+++ DATA EXTRACTS
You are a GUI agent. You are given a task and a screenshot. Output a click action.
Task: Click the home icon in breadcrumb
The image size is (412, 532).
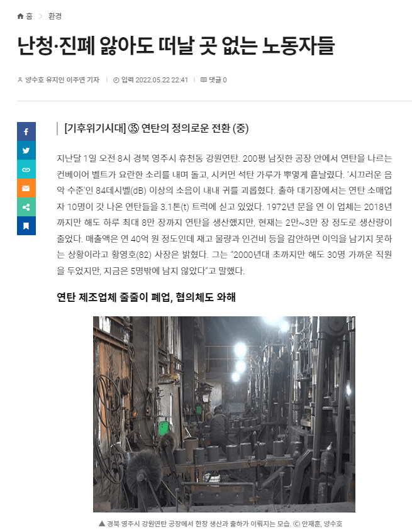click(20, 16)
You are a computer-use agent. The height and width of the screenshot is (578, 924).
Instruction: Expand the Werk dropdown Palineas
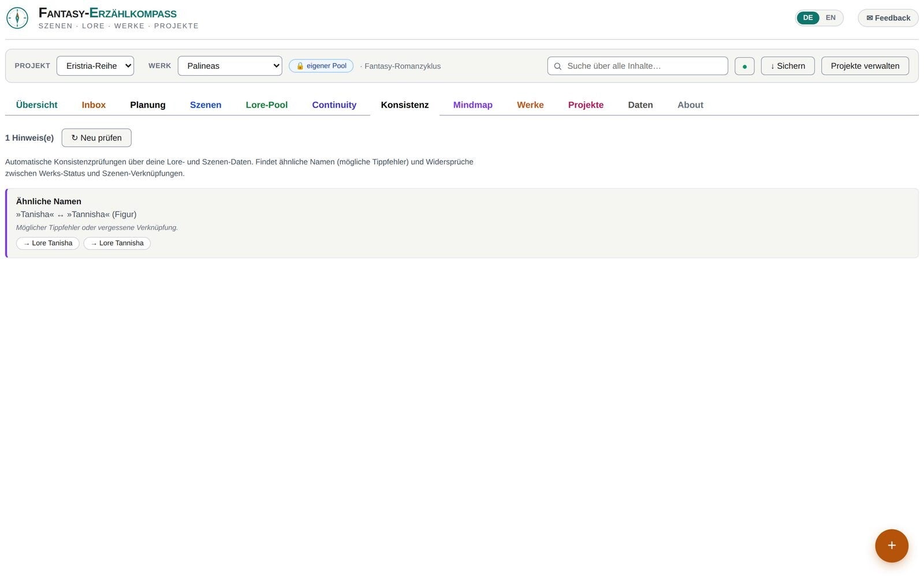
++++++
== TASK STATEMENT ==
Going from the line holding "The image size is (412, 532)." to the last line of the data above, reproduce every line exactly, both included, with the pictures omitted.

== TASK ANSWER ==
The image size is (412, 532).
click(20, 16)
You are a computer-use agent. The height and width of the screenshot is (578, 924).
Instruction: Expand the Werk dropdown Palineas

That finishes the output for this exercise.